_Records to process_:
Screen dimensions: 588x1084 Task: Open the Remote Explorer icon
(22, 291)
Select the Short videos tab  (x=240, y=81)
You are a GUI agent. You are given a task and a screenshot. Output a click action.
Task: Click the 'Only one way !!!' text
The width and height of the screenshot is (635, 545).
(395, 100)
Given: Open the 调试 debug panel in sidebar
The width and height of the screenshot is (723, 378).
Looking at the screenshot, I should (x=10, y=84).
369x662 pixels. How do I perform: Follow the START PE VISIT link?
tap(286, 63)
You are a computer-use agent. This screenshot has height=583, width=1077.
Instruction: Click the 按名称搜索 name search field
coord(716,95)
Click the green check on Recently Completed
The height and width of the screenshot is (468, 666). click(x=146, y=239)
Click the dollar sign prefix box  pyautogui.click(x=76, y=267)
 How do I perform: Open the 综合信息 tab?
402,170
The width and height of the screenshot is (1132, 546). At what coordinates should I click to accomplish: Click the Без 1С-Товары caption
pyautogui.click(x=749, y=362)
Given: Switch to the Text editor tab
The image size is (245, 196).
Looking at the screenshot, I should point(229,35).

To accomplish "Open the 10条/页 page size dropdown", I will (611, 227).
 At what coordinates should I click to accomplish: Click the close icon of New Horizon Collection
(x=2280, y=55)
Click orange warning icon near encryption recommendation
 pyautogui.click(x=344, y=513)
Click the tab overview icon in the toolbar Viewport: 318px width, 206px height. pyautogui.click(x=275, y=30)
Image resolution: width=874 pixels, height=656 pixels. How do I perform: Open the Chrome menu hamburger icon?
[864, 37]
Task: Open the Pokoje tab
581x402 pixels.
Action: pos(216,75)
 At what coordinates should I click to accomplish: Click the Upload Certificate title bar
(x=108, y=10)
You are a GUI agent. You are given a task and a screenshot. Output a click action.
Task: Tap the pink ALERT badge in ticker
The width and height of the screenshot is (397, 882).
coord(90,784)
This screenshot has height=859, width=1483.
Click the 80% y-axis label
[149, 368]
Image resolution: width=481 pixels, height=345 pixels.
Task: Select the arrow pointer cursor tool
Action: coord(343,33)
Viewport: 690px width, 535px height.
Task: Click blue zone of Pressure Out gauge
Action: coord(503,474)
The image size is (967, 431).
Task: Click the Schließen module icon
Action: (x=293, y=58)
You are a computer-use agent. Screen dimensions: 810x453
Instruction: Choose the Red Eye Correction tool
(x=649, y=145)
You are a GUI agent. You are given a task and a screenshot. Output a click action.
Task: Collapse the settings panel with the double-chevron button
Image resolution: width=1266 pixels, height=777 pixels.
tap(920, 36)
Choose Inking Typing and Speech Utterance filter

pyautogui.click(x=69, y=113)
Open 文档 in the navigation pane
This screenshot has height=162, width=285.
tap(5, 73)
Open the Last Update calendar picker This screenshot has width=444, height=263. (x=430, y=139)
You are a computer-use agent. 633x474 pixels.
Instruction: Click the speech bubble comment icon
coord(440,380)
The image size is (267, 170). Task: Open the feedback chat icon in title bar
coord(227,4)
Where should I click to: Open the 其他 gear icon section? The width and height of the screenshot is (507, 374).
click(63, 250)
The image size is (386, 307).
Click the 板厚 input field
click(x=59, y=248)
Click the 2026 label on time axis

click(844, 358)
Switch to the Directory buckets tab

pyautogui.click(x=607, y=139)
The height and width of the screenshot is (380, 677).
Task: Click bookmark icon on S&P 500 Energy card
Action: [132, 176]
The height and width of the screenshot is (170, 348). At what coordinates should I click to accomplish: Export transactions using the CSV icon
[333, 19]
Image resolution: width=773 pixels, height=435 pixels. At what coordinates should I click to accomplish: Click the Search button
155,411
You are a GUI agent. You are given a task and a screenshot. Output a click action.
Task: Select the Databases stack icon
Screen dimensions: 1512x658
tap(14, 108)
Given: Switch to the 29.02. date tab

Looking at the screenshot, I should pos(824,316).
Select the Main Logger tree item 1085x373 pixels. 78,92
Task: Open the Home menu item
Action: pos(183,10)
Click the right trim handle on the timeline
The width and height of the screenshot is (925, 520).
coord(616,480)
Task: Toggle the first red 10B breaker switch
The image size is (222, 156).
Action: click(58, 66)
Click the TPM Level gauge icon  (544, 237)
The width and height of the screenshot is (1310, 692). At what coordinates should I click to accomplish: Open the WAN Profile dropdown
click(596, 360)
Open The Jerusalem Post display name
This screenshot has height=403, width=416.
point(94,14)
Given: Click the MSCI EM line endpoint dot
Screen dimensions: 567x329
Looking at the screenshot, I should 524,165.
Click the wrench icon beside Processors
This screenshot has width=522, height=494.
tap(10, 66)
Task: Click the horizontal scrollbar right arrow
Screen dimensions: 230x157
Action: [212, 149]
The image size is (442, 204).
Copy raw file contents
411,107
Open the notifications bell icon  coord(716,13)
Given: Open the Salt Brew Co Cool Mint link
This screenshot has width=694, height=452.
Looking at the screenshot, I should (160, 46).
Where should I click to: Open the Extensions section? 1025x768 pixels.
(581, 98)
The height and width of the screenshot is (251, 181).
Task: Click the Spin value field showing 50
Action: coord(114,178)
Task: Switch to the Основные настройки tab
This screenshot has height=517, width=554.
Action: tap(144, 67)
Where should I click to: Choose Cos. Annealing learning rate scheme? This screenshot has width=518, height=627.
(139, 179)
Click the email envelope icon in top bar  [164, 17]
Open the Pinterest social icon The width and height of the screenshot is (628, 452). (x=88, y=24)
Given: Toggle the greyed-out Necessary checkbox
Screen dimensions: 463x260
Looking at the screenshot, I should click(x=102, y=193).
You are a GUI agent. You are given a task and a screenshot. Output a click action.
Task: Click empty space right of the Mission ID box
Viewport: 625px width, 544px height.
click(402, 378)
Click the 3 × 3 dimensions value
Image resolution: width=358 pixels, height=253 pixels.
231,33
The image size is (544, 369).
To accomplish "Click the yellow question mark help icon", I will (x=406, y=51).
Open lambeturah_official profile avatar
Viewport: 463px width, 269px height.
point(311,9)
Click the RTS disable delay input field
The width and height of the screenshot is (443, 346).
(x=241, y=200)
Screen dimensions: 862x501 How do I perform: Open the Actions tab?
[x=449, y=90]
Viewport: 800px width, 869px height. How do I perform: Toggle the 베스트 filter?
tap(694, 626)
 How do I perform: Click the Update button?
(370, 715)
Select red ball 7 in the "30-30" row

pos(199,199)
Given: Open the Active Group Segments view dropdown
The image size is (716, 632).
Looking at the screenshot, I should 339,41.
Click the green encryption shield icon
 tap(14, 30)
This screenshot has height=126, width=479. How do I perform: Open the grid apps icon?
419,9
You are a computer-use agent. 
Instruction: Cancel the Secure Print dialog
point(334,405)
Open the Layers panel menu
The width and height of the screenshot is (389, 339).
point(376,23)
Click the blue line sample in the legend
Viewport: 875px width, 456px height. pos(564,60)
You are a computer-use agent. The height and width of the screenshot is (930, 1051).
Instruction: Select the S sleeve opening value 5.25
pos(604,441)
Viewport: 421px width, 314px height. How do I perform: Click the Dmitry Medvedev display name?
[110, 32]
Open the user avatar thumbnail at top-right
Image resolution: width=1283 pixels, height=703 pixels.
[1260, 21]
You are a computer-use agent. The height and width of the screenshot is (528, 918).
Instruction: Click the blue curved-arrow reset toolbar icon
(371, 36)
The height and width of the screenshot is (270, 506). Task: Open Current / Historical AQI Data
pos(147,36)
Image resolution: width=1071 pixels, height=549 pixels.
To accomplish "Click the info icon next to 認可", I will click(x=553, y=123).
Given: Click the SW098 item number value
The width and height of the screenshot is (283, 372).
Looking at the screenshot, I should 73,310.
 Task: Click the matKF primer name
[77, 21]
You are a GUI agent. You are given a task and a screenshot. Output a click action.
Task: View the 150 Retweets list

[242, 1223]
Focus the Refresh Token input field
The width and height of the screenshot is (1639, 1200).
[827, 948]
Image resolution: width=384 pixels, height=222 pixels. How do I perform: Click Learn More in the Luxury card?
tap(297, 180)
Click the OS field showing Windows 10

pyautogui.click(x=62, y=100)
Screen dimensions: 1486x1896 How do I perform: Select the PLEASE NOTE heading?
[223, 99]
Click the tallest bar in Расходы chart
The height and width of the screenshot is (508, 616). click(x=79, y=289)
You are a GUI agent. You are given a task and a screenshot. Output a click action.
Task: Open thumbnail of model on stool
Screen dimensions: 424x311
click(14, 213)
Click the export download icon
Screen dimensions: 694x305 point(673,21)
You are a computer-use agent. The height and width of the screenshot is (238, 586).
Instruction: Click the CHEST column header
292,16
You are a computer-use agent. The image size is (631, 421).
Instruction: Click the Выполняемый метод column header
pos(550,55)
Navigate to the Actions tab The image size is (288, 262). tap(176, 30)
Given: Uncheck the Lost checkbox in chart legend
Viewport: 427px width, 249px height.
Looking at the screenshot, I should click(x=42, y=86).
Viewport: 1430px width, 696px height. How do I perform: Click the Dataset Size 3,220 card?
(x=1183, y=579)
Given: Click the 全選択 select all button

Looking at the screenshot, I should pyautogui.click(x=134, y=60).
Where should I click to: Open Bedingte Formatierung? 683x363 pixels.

_Directions for this task_: Scan the listing above and copy all lines containing the word "checkbox".

_Your response_:
Given: Toggle the greyed-out Necessary checkbox
Given: Uncheck the Lost checkbox in chart legend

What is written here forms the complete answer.